Aortic Origin of a Branch Pulmonary Artery: Early and Mid-Term Single Center Outcomes

Background: Anomalous origin of pulmonary artery (AOPA) is a rare congenital cardiac anomaly. It requires early surgical intervention (<6 months) to prevent irreversible pulmonary vaso-occlusive disease. This study was conducted to determine the surgical outcomes of this rare and intriguing anomaly. Methods: From January 2015 to 2022, we have studied, 20 patients who underwent surgical correction for this anomaly with a mean age of 6.25 +/- 3.7 months. There were 12 patients of <6 months of age. Their preoperative, intraoperative, and postoperative data were collected. They were followed up at every three months for the first year, every six months for two years, and then annually. Results: Among three early mortalities, two were operated before six months of age and one was older than six months (ten months).

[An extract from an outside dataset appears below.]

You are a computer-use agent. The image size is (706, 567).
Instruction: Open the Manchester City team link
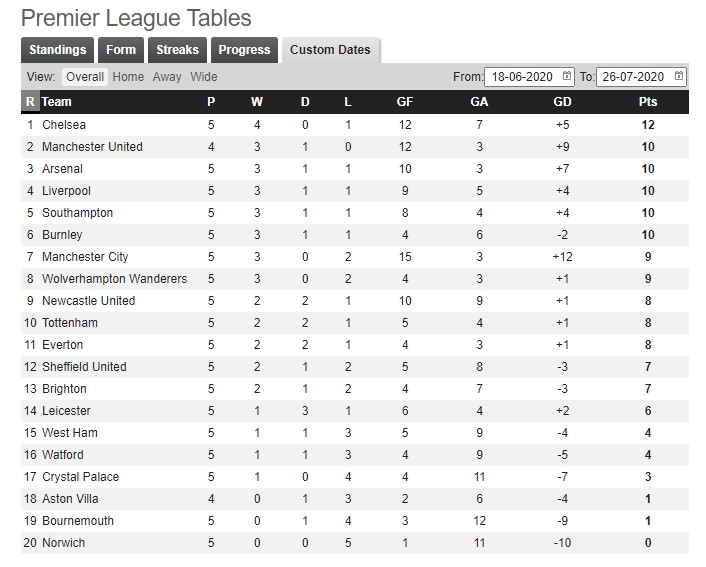click(85, 257)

Those patients presented after six months had longer ventilation time (P =.001). There was no difference in their pulmonary artery pressure (P = .06), right ventricle systolic pressure (RVSP) (P = .85), postoperative saturation (P = .51), inotropic score (P = .06), hospital and intensive care unit stay (P > .05), or mortality (P = .79). There was no late mortality at mean follow-up of 51.31 +/- 20.27 months with Kaplan-Meier survival of 85% at 1, 5, and ten years. All patients were asymptomatic, with normal biventricular function and RVSP. One patient required balloon dilatation of the anastomotic site, with Kaplan-Meier event-free survival of 100% at one year, 92% at five and ten years. Conclusion: Surgical correction of AOPA in patients beyond six months is still feasible with a higher early morbidity and comparable mortality with good clinical and echocardiographical outcomes at mid-term follow-up.